Let’s first start by loading some data, and the usually required packages:
library(tidyverse)
library(lubridate)
library(janitor)
library(colorspace)
data(gss_cat)
Very often, what one wants to show are counts:
gss_cat %>%
count(marital, race)
## # A tibble: 18 x 3
## marital race n
## * <fct> <fct> <int>
## 1 No answer Other 2
## 2 No answer Black 2
## 3 No answer White 13
## 4 Never married Other 633
## 5 Never married Black 1305
## 6 Never married White 3478
## 7 Separated Other 110
## 8 Separated Black 196
## 9 Separated White 437
## 10 Divorced Other 212
## 11 Divorced Black 495
## 12 Divorced White 2676
## 13 Widowed Other 70
## 14 Widowed Black 262
## 15 Widowed White 1475
## 16 Married Other 932
## 17 Married Black 869
## 18 Married White 8316
Let’s lump marital statuses that appear less than 10% of the time into an “Other” category:
(
counts_marital_race <- gss_cat %>%
mutate(marital = fct_lump(marital, prop = 0.1)) %>%
count(marital, race)
)
## # A tibble: 12 x 3
## marital race n
## * <fct> <fct> <int>
## 1 Never married Other 633
## 2 Never married Black 1305
## 3 Never married White 3478
## 4 Divorced Other 212
## 5 Divorced Black 495
## 6 Divorced White 2676
## 7 Married Other 932
## 8 Married Black 869
## 9 Married White 8316
## 10 Other Other 182
## 11 Other Black 460
## 12 Other White 1925
The simplest bar plot:
ggplot(counts_marital_race) +
geom_col(aes(x = marital, y = n, fill = race)) +
scale_fill_discrete_qualitative(palette = "Dark 3") +
brotools::theme_blog()
Now with position = "dodge"
:
ggplot(counts_marital_race) +
geom_col(aes(x = marital, y = n, fill = race), position = "dodge") +
scale_fill_discrete_qualitative(palette = "Dark 3") +
brotools::theme_blog()
Moving the legend around with theme(legend.position = ...)
:
ggplot(counts_marital_race) +
geom_col(aes(x = marital, y = n, fill = race), position = "dodge") +
scale_fill_discrete_qualitative(palette = "Dark 3") +
brotools::theme_blog() +
theme(legend.position = "left")
Counting by year as well:
(
counts_marital_race_year <- gss_cat %>%
mutate(marital = fct_lump(marital, prop = 0.1)) %>%
count(year, marital, race) %>%
ungroup()
)
## # A tibble: 96 x 4
## year marital race n
## * <int> <fct> <fct> <int>
## 1 2000 Never married Other 60
## 2 2000 Never married Black 157
## 3 2000 Never married White 495
## 4 2000 Divorced Other 20
## 5 2000 Divorced Black 60
## 6 2000 Divorced White 361
## 7 2000 Married Other 78
## 8 2000 Married Black 121
## 9 2000 Married White 1079
## 10 2000 Other Other 17
## # … with 86 more rows
When you want to show how a variable evolves through time, area chart are handy:
counts_marital_race_year %>%
group_by(year, marital) %>%
summarise(n = sum(n)) %>%
ggplot() +
geom_area(aes(x = year, y = n, fill = marital)) +
scale_fill_discrete_qualitative(palette = "Dark 3") +
brotools::theme_blog()
Now with facets:
counts_marital_race_year %>%
ggplot() +
geom_area(aes(x = year, y = n, fill = marital)) +
facet_wrap(facets = vars(race), ncol = 1) +
scale_fill_discrete_qualitative(palette = "Dark 3") +
brotools::theme_blog()
But what if I want each plot to have its own y axis?

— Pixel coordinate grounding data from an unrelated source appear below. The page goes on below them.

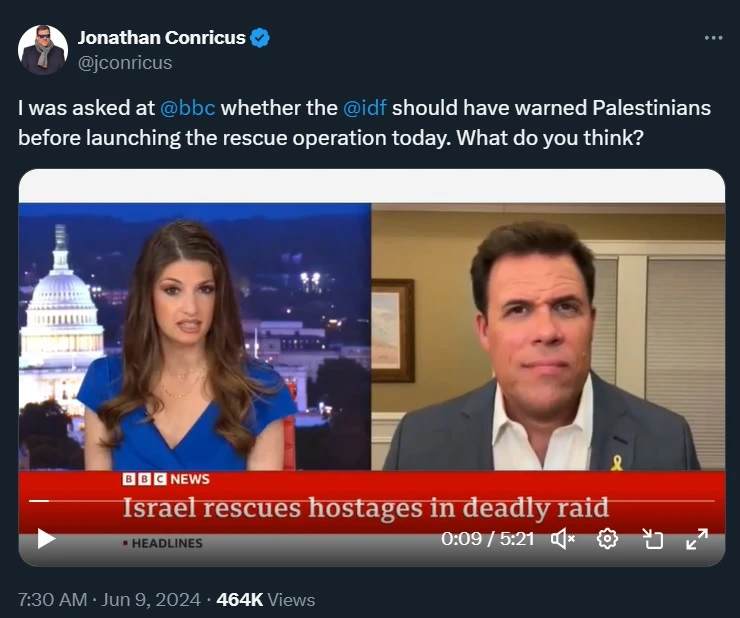
Task: Click the tweet text about rescue operation
Action: 364,123
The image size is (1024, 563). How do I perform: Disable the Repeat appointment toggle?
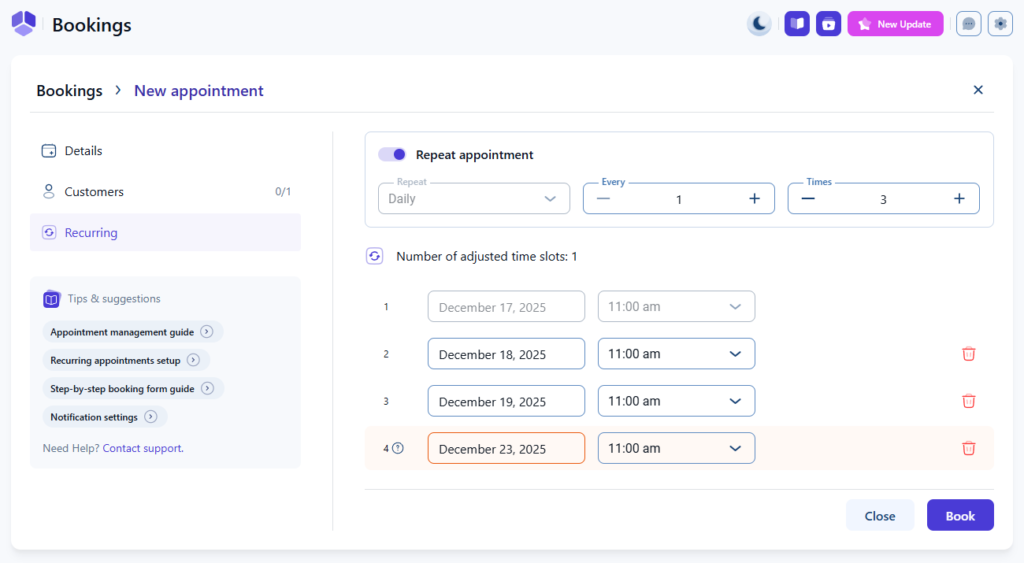[392, 155]
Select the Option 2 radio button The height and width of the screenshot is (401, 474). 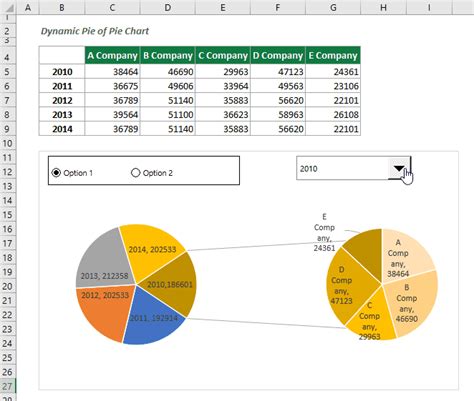pyautogui.click(x=135, y=173)
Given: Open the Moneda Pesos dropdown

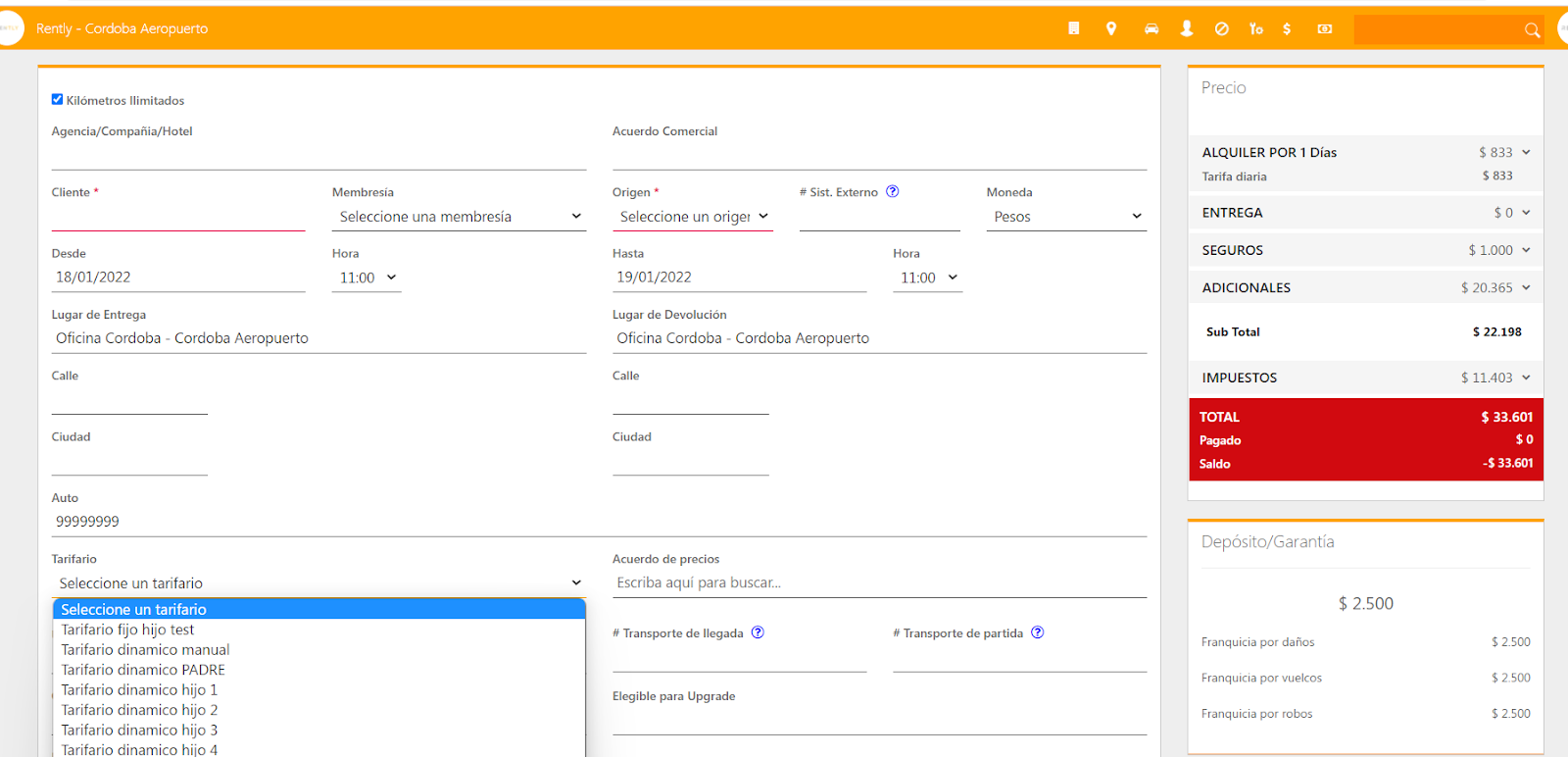Looking at the screenshot, I should [x=1066, y=217].
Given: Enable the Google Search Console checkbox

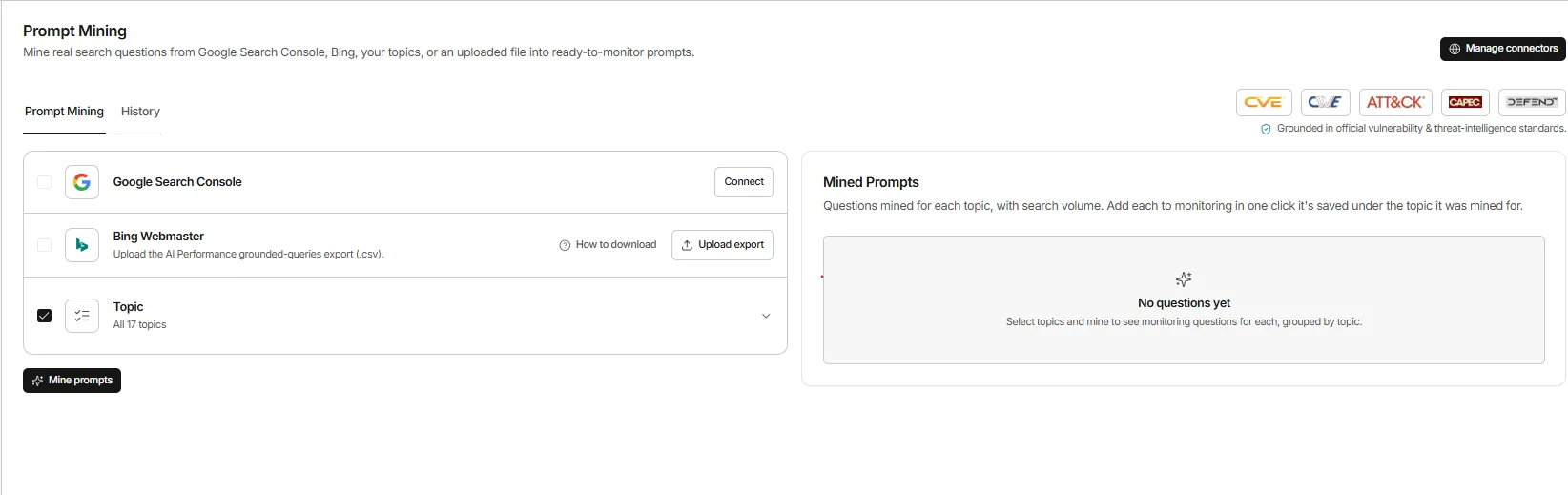Looking at the screenshot, I should [44, 182].
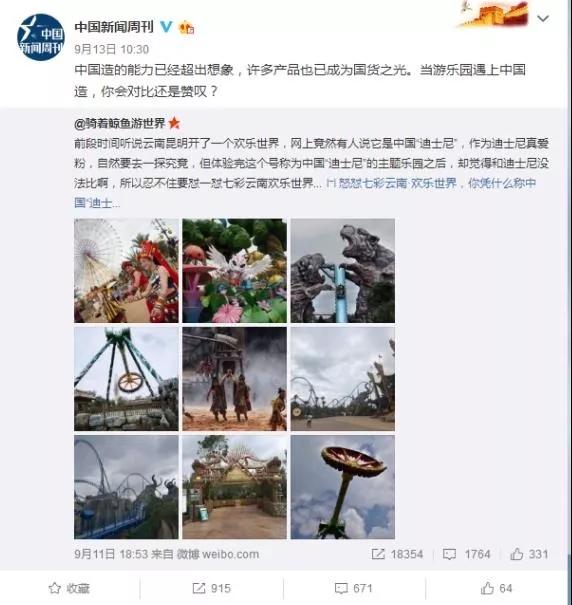Open the 中国新闻周刊 account name link
572x605 pixels.
click(x=114, y=27)
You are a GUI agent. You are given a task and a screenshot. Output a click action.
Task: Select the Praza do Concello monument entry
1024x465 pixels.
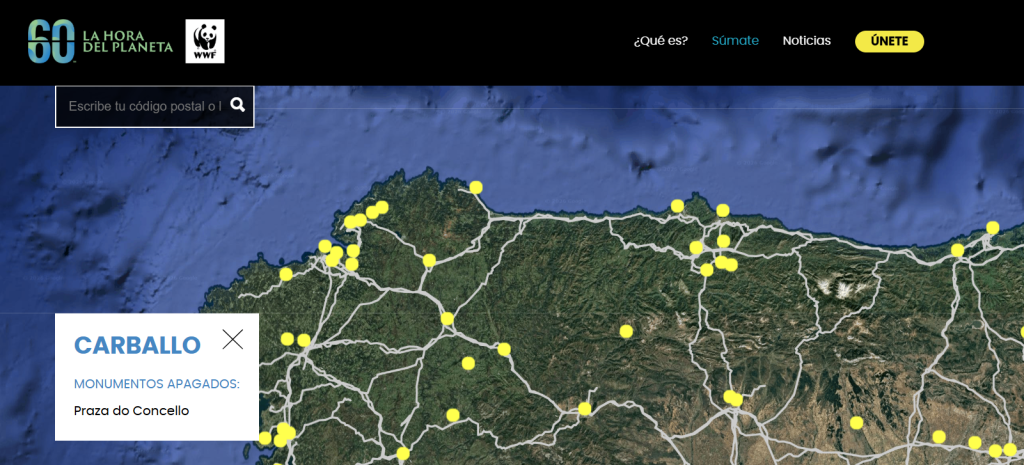click(x=131, y=410)
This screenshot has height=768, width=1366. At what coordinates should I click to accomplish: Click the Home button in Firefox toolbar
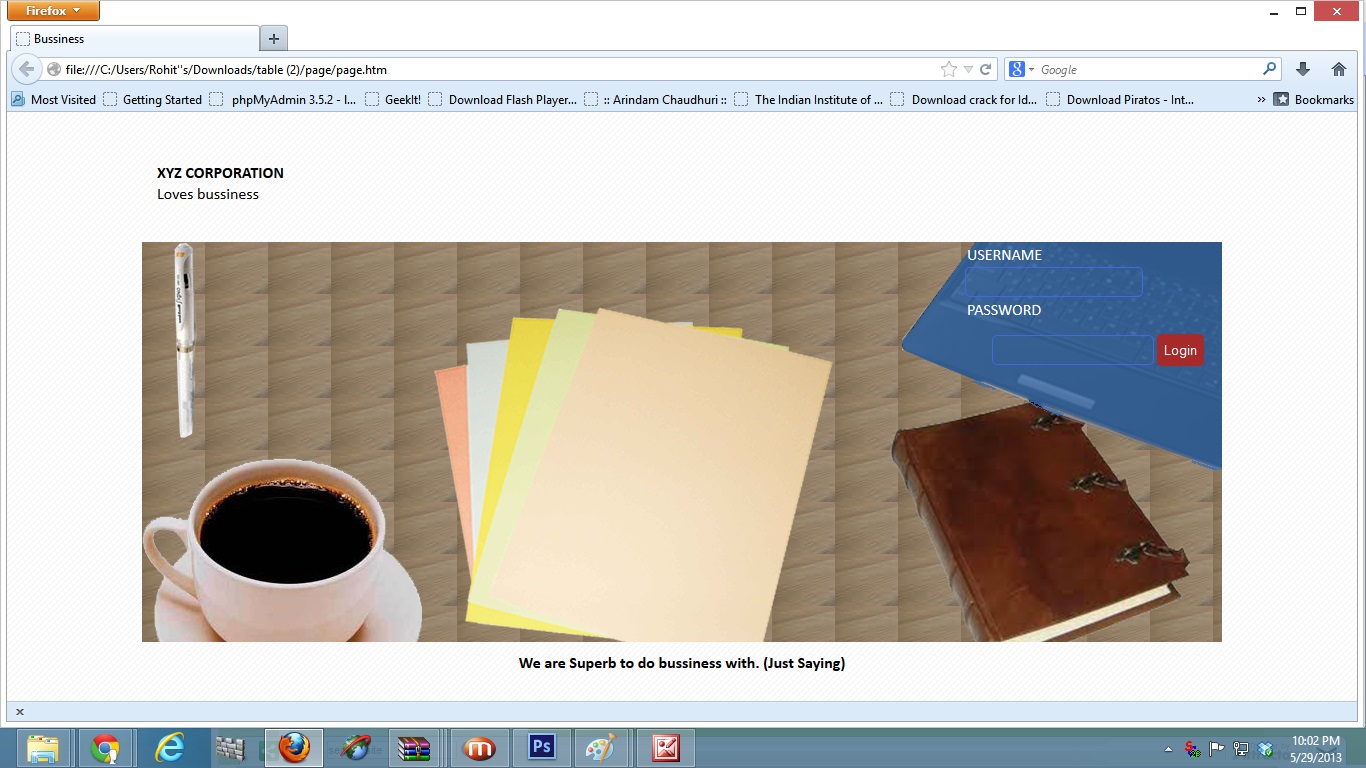(x=1338, y=69)
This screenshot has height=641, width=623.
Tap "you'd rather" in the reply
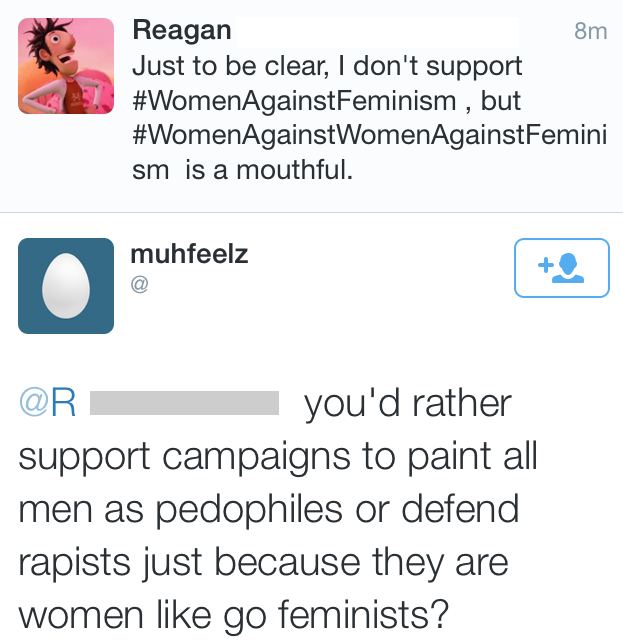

counts_marital_race_year %>%
ggplot() +
geom_area(aes(x = year, y = n, fill = marital)) +
facet_wrap(facets = vars(race), ncol = 1, scales = "free_y") +
scale_fill_discrete_qualitative(palette = "Dark 3") +
brotools::theme_blog()
Now doing an area chart but with relative frequencies:
counts_marital_race_year %>%
group_by(year, marital) %>%
summarise(n = sum(n)) %>%
mutate(freq = n/sum(n)) %>%
ggplot() +
geom_area(aes(x = year, y = freq, fill = marital)) +
scale_fill_discrete_qualitative(palette = "Dark 3") +
brotools::theme_blog()
With facet_wrap()
:
counts_marital_race_year %>%
group_by(race, year, marital) %>%
summarise(n = sum(n)) %>%
mutate(freq = n/sum(n)) %>%
ggplot() +
geom_area(aes(x = year, y = freq, fill = marital)) +
facet_wrap(facets = vars(race), ncol = 1, scales = "free_y") +
scale_fill_discrete_qualitative(palette = "Dark 3") +
brotools::theme_blog()
Want to replace 2000 with “2000-01-01”? First need to create vector of prettier dates and positions:
pretty_dates <- counts_marital_race_year %>%
mutate(pretty_dates = paste0(year, "-01-01")) %>%
pull(pretty_dates) %>%
unique()
position_dates <- counts_marital_race_year %>%
pull(year) %>%
unique() %>%
sort()
scale_x_continuous()
can now use this. Using guide = guide_axis(n.dodge = 2)
to avoid
overlapping labels:
counts_marital_race_year %>%
group_by(race, year, marital) %>%
summarise(n = sum(n)) %>%
mutate(freq = n/sum(n)) %>%
ggplot() +
geom_area(aes(x = year, y = freq, fill = marital)) +
facet_wrap(facets = vars(race), ncol = 1, scales = "free_y") +
scale_x_continuous("Year of survey", labels = pretty_dates,
breaks = position_dates, guide = guide_axis(n.dodge = 2)) +
scale_fill_discrete_qualitative(palette = "Dark 3") +
brotools::theme_blog()
Adding labels is not trivial. Here it is not working:
counts_marital_race_year %>%
group_by(race, year, marital) %>%
summarise(n = sum(n)) %>%
mutate(freq = n/sum(n)) %>%
ggplot() +
geom_area(aes(x = year, y = freq, fill = marital)) +
facet_wrap(facets = vars(race), ncol = 1, scales = "free_y") +
scale_x_continuous("Year of survey", labels = pretty_dates,
breaks = position_dates, guide = guide_axis(n.dodge = 2)) +
geom_label(aes(x = year, y = freq, label = round(100 * freq))) +
scale_fill_discrete_qualitative(palette = "Dark 3") +
brotools::theme_blog()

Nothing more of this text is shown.